> **Exercise objective**: Determine the number of lines in the data below that hold "Given"; give nothing but that number.

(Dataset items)
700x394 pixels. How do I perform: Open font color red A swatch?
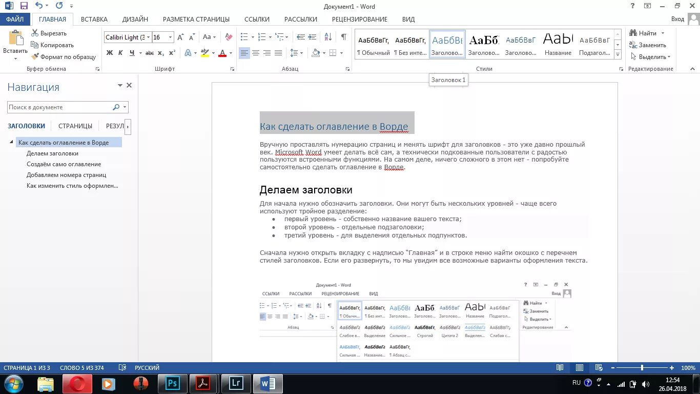point(222,53)
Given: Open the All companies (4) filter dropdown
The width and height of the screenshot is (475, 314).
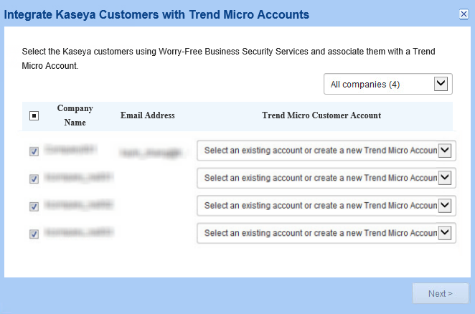Looking at the screenshot, I should [x=387, y=85].
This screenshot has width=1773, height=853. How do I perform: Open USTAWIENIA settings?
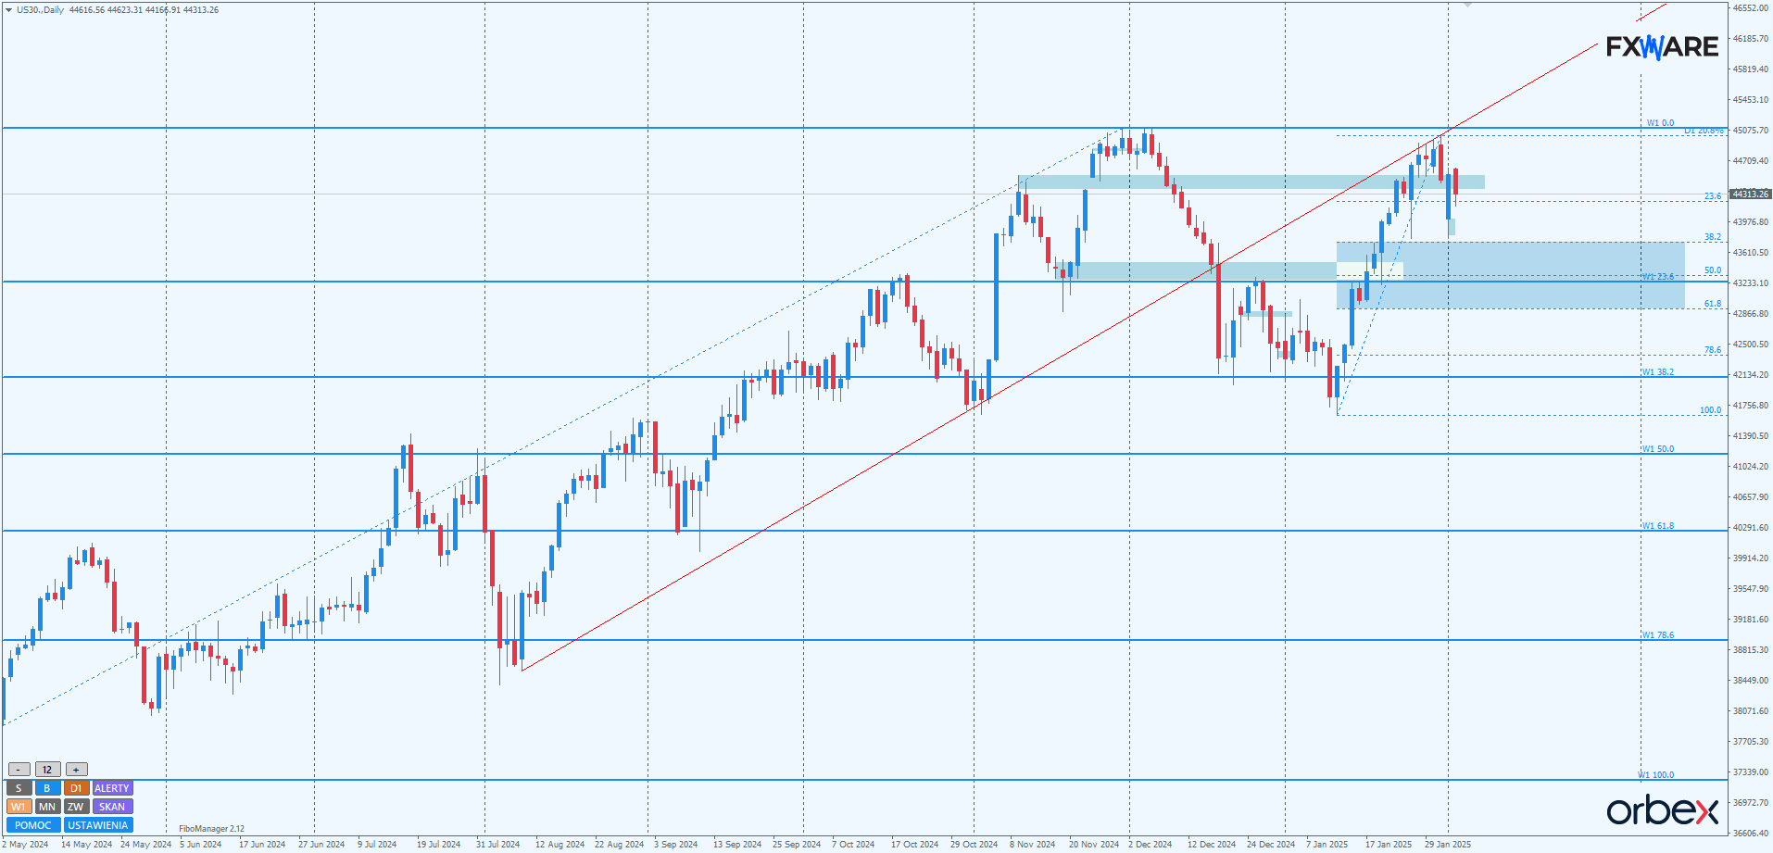click(98, 825)
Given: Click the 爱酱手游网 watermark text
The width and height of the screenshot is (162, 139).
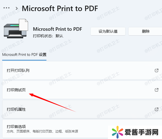Looking at the screenshot, I should tap(141, 132).
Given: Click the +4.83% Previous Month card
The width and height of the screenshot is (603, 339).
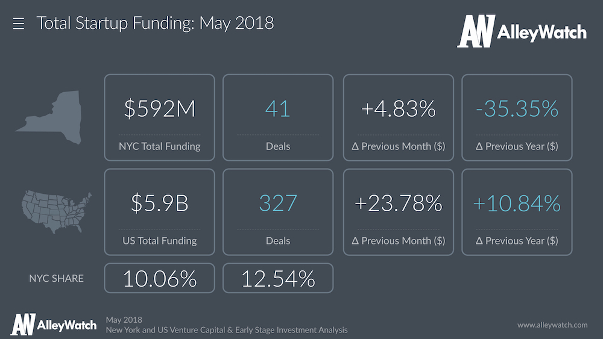Looking at the screenshot, I should pyautogui.click(x=399, y=117).
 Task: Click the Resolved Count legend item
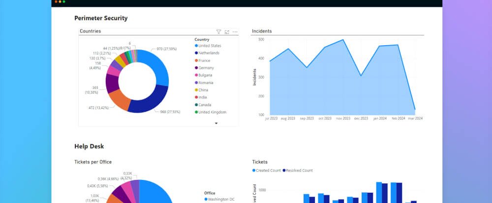coord(299,171)
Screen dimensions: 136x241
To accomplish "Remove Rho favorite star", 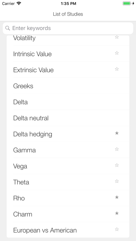I will click(117, 197).
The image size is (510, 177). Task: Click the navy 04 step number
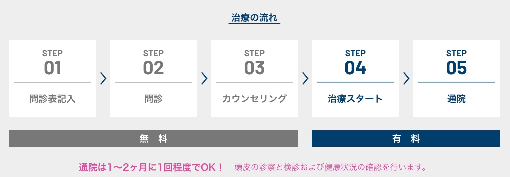pos(355,68)
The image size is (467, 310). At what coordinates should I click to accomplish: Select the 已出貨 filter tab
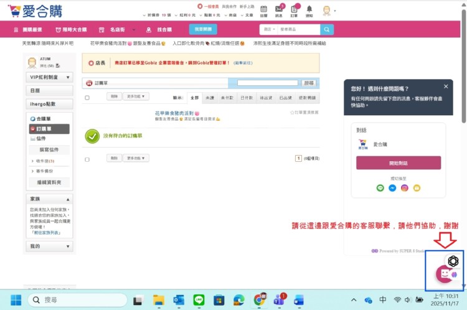285,98
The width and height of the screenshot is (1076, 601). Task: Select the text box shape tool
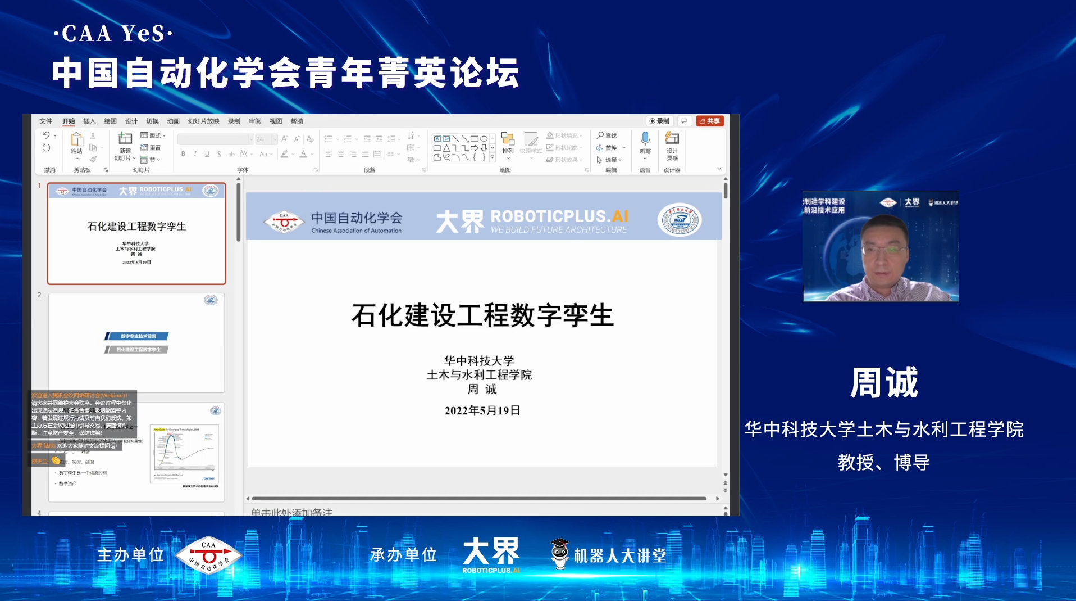point(437,139)
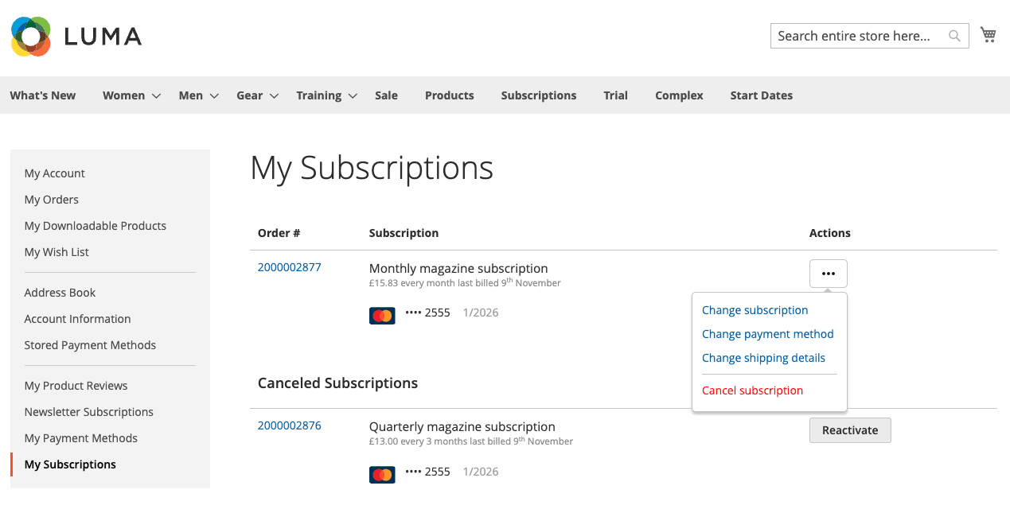Click the Luma logo icon
This screenshot has width=1010, height=509.
pos(31,37)
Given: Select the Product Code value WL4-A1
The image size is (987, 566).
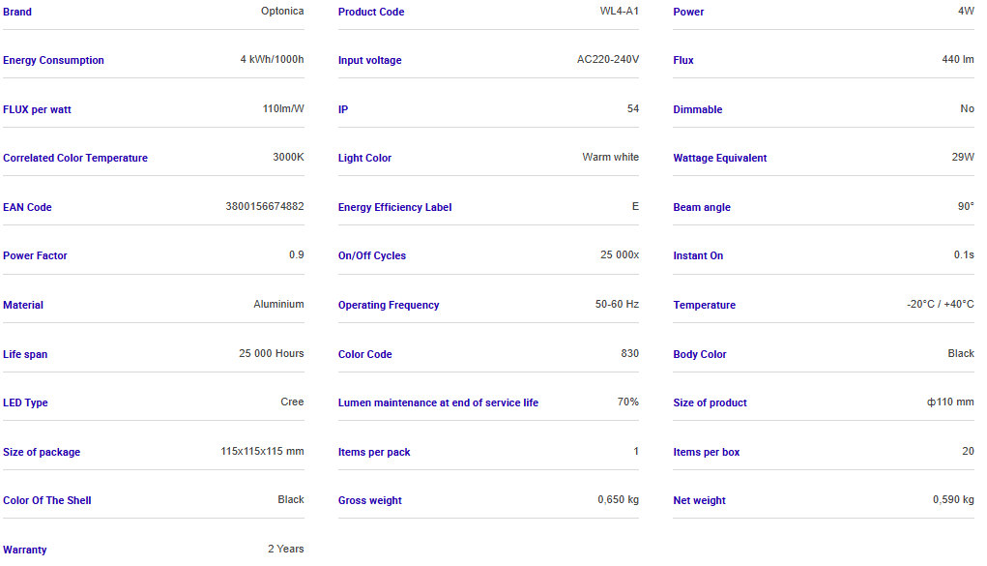Looking at the screenshot, I should pyautogui.click(x=619, y=12).
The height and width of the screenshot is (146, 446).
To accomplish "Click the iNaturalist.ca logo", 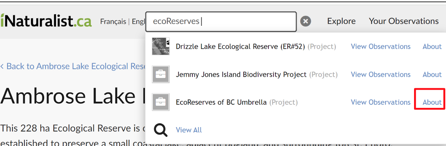I will (x=46, y=21).
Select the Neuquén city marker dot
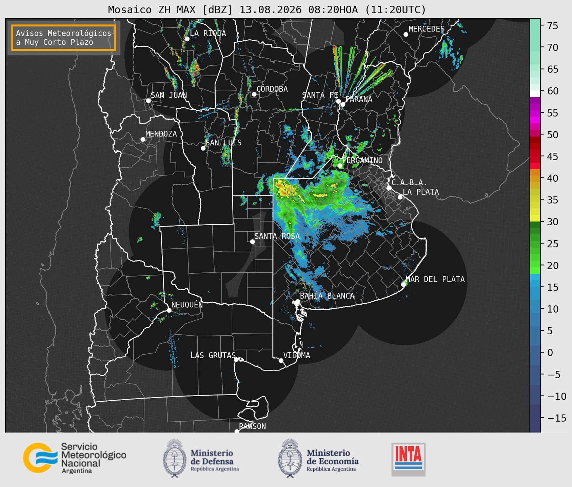Screen dimensions: 572x487 (x=169, y=310)
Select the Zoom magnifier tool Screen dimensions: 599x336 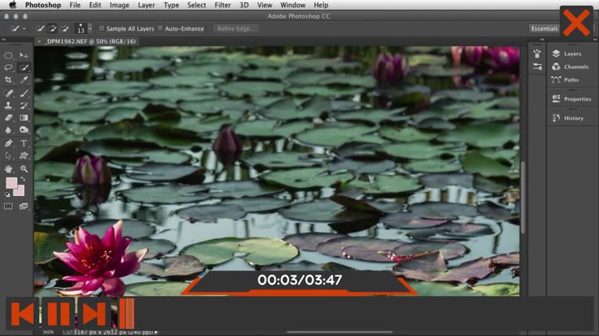(24, 169)
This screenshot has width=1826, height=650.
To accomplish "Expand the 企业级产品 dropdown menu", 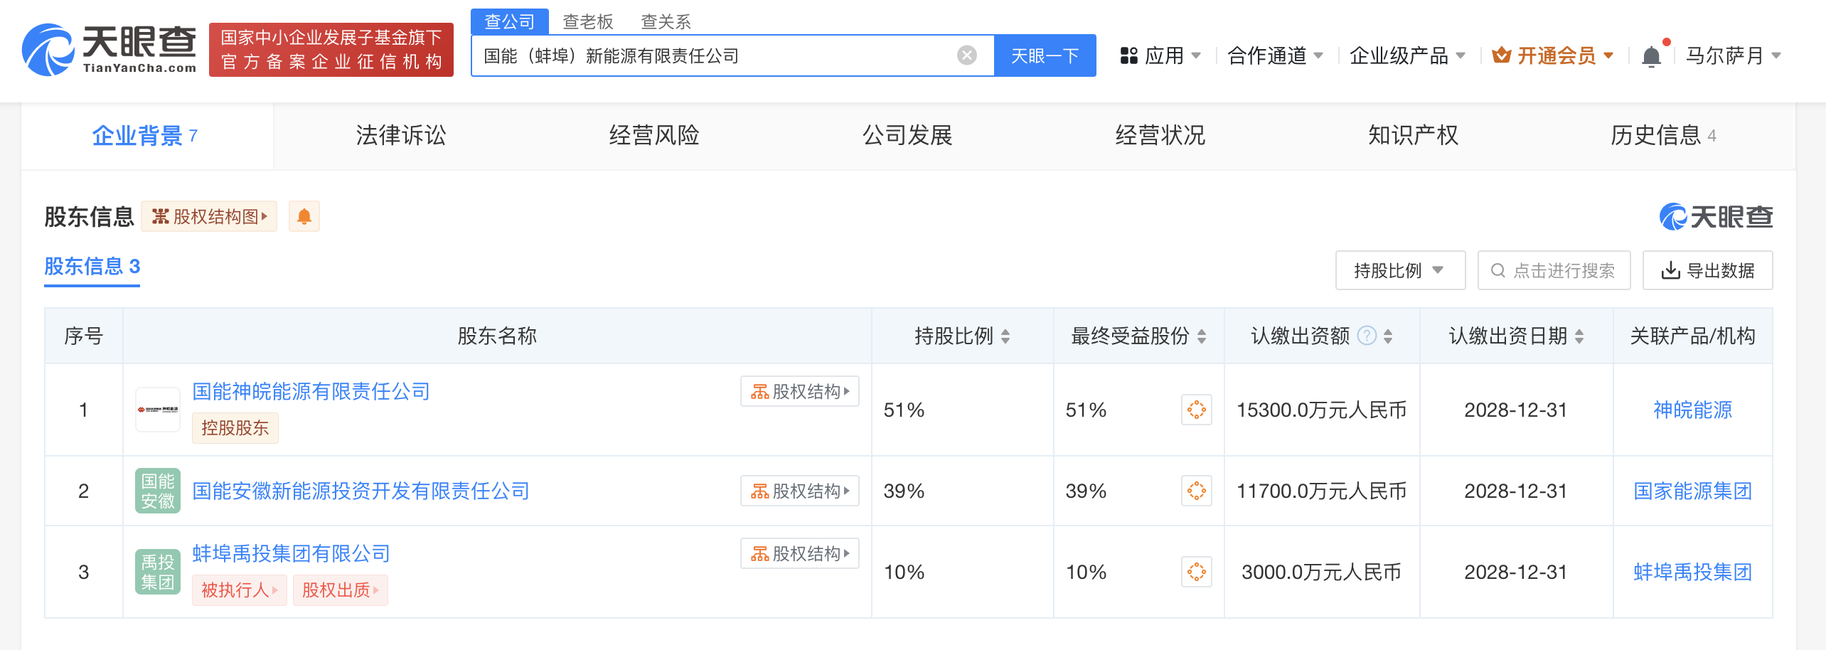I will point(1406,55).
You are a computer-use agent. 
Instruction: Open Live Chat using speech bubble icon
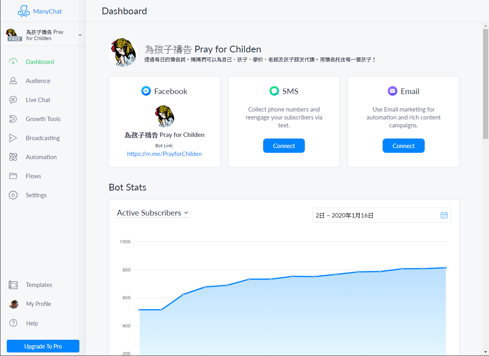pyautogui.click(x=13, y=100)
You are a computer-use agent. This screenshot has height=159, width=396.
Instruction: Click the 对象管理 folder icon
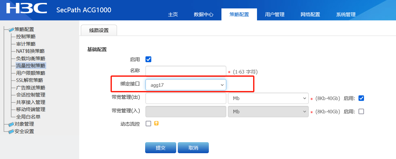(11, 124)
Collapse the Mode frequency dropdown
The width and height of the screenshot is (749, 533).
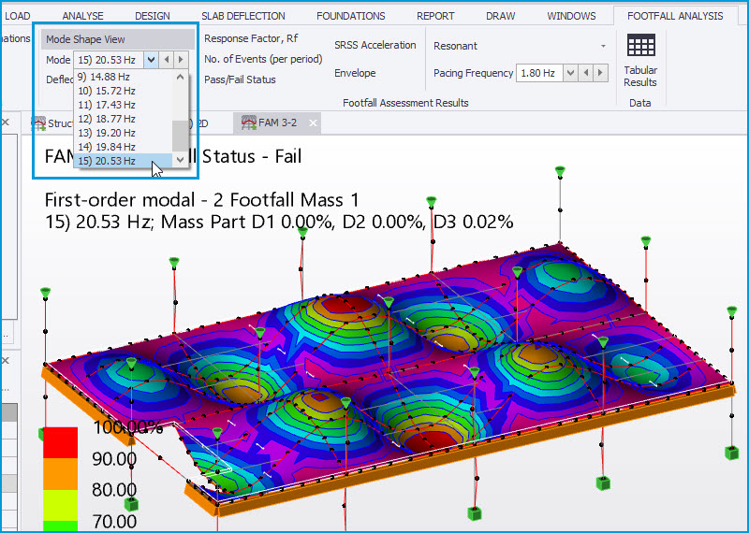click(x=151, y=59)
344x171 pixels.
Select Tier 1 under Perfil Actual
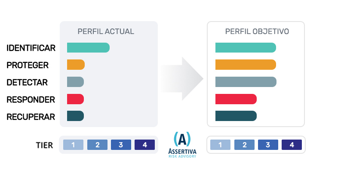point(73,145)
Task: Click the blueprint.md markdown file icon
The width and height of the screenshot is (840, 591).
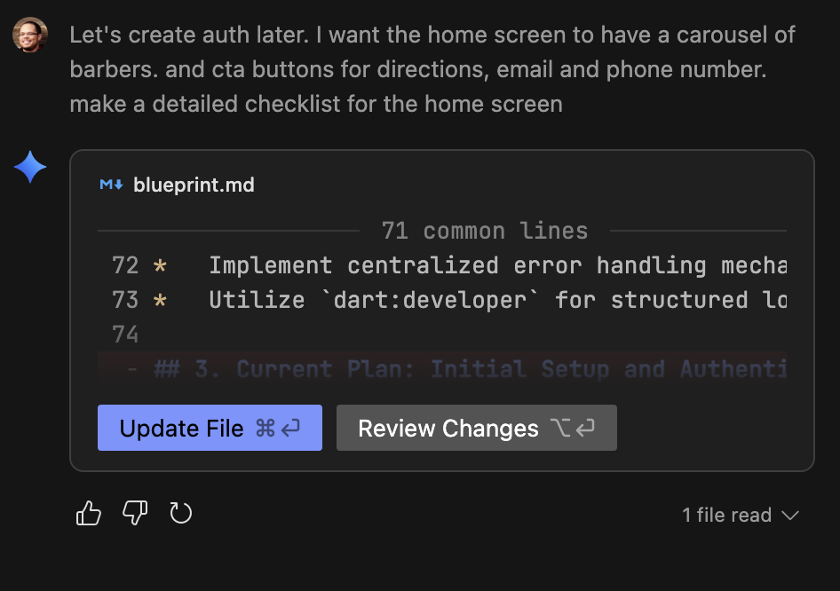Action: tap(110, 185)
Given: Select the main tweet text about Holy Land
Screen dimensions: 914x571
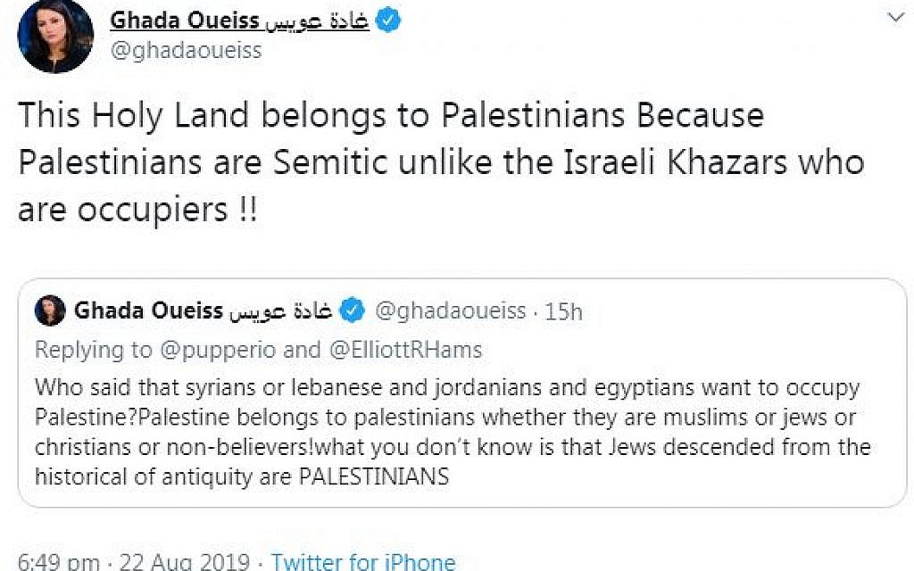Looking at the screenshot, I should coord(441,162).
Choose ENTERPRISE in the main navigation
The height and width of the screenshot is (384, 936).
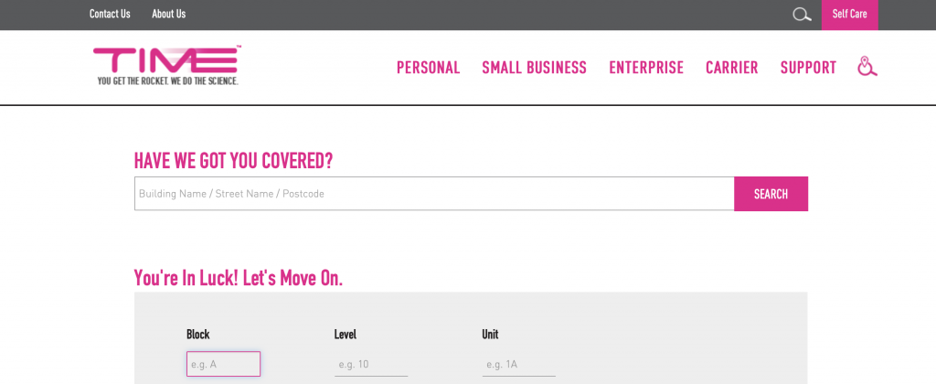coord(646,68)
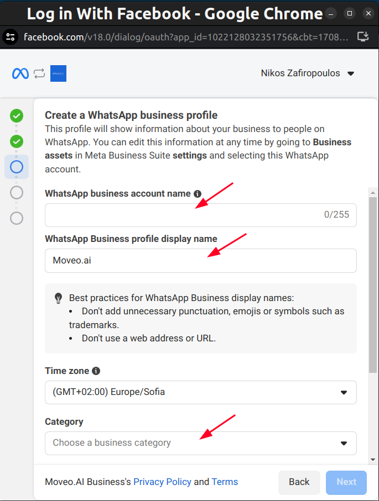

> **Solution to the problem**: 5